▶ Reading text
- - - -

MovNat Featured in the Washington Post: Commentary by Master Instructor, Clifton Harski
MovNat has been fortunate to be featured in numerous, prominent publications and in many blogs. On Feb 4th, we had the pleasure of working with Washington Post writer, Vicky Hallet , who attended a 1-day MovNat workshop in Washington DC.
Vicky did a fantastic job in the workshop, moving through all of the drills with determination and a smile. Read her story about MovNat in The Washington Post. She captured some fantastic points and quotes from participants, like this one from physical therapist, Ann Wendel: “If everyone did more of this, we wouldn’t have as many injuries.” Vicky, too, was extremely positive in her review, but as any good reporter must do, she also offered up a counter position to the MovNat style of training.
That counter came from Todd Miller, an Associate Professor of Exercise Science at The George Washington University, School of Public Health and Health Services , and a board member for the National Strength and Conditioning Association. He was quoted, “When it comes to exercise, the gym is the place you do it. We’ve compartmentalized fitness.”
I would like to address this position in a few key points:
1. We WERE in a gym. You CAN MovNat anywhere!
2. Just because something has become “normal” does not make it good or correct. Remember when most people were smokers? Exactly.
3. We find that people underestimate what they can accomplish, and how they can perform. Part of the reason this happens is because experts are telling everyone what they CAN’T do, instead of focusing on what we CAN do. People often leave MovNat sessions with a new sense of confidence and pride in their movement abilities.
4. It is true that some people will need to do very scaled-back drills when they begin, but that doesn’t mean these are the only drills they should ever do. “Compartmentalized” fitness should not be the finality or goal in training – moving with ease, power, and grace through more complex and adaptive contextual situations should be the goals when training.
We deeply appreciate the opportunity to be featured in The Washington Post. Thank you, Vicky, for such a great article!

- - - -

Collected data entries
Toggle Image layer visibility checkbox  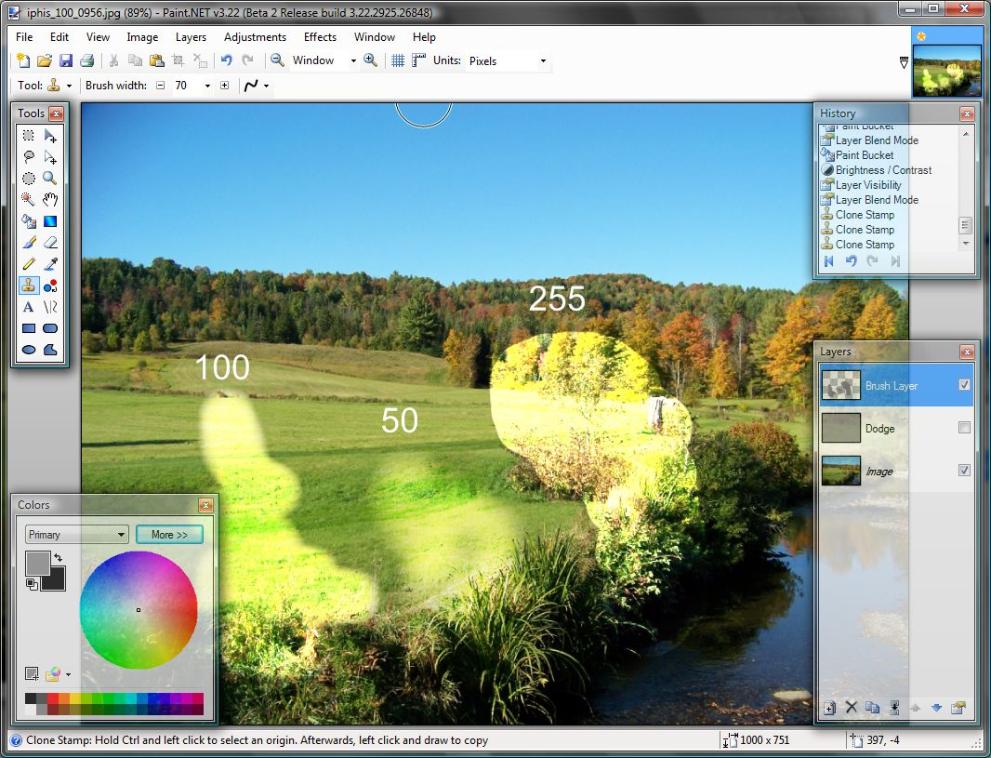(964, 471)
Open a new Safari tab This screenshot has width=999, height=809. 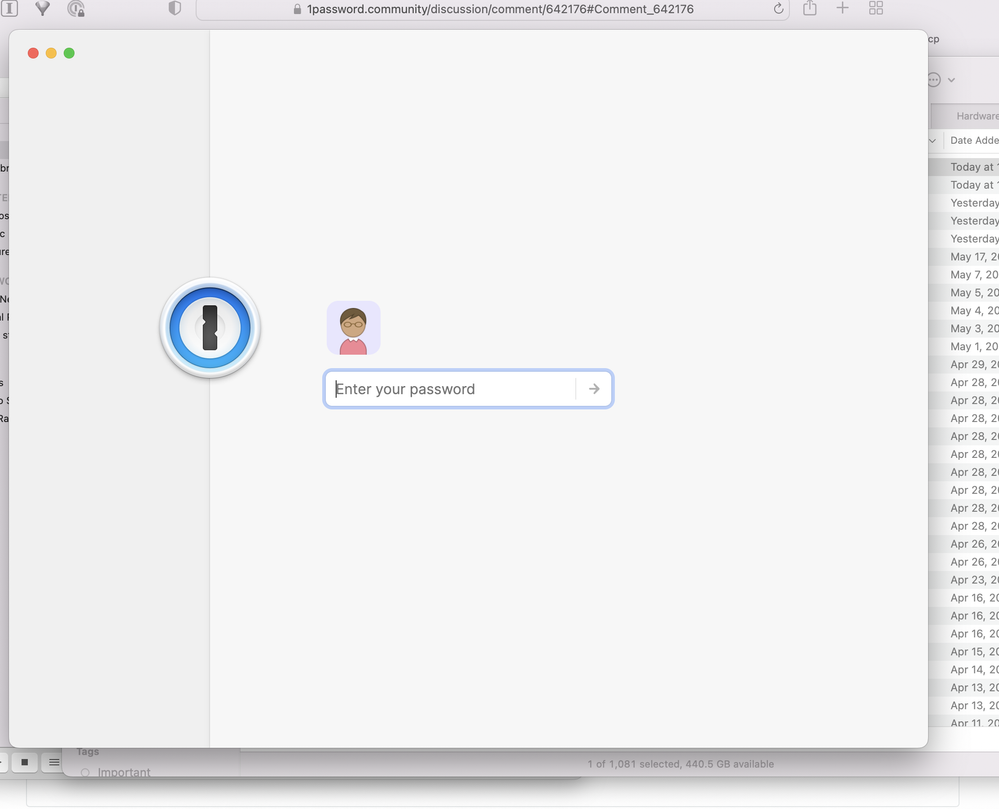click(x=842, y=8)
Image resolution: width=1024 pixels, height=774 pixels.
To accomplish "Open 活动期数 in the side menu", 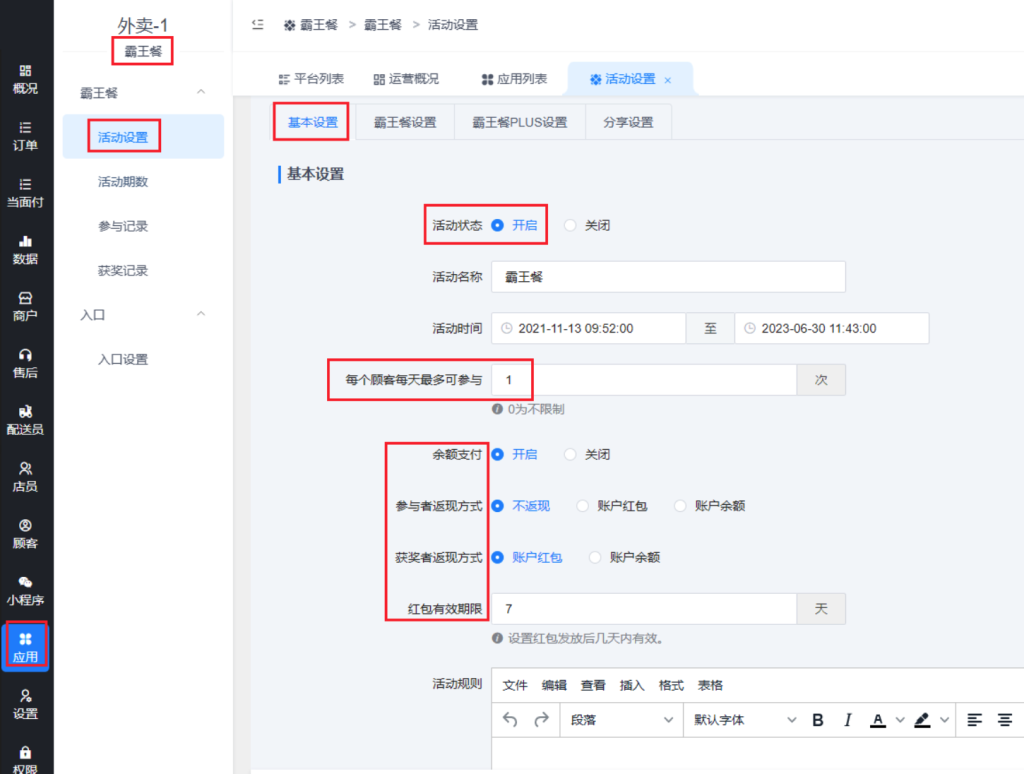I will click(x=123, y=182).
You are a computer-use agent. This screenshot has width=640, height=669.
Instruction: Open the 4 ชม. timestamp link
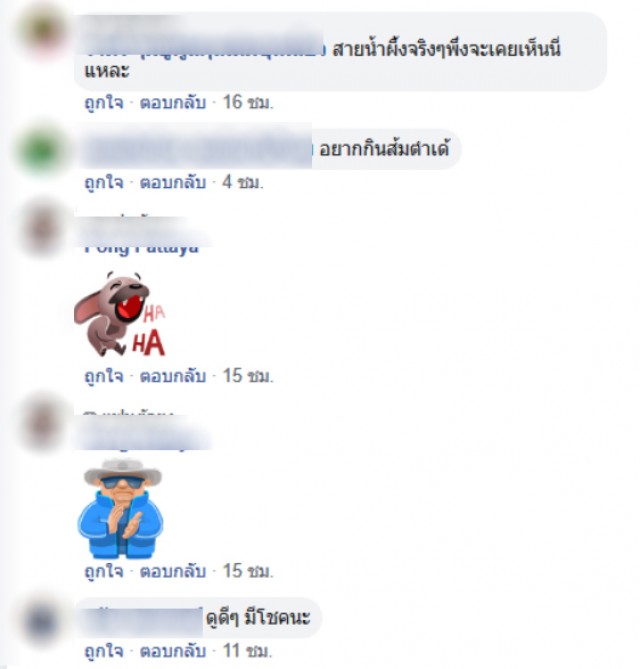click(242, 183)
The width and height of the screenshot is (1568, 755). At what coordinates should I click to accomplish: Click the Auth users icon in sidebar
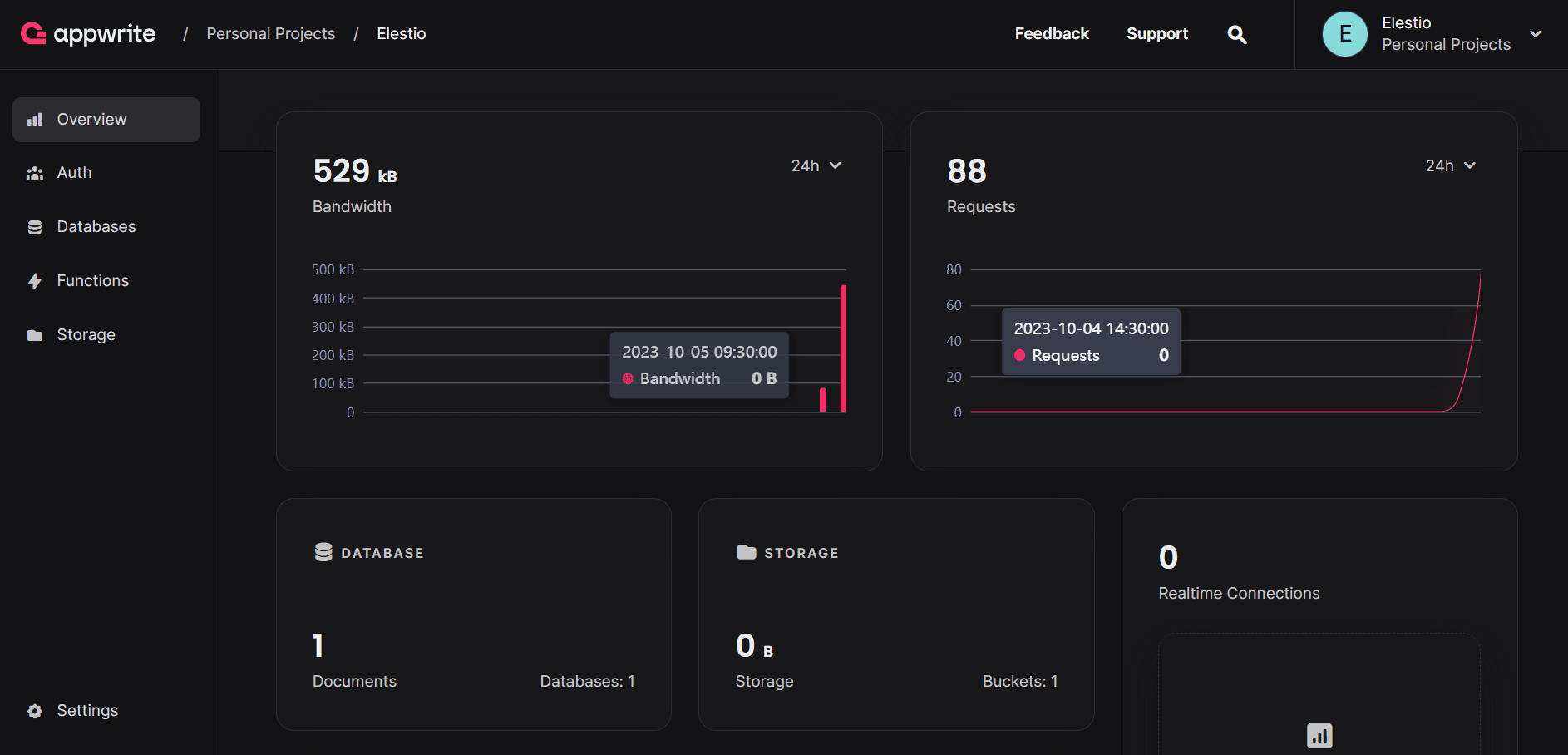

- - - -

▶ Work to be completed
Using the commentary on MovNat in the Washington Post, answer these questions:
1. On what date did the Washington Post writer attend the MovNat workshop?
2. What is Ann Wendel's profession?
3. Todd Miller is a board member of which organization?

▶ Written answer
1. Feb 4th
2. Physical therapist
3. The National Strength and Conditioning Association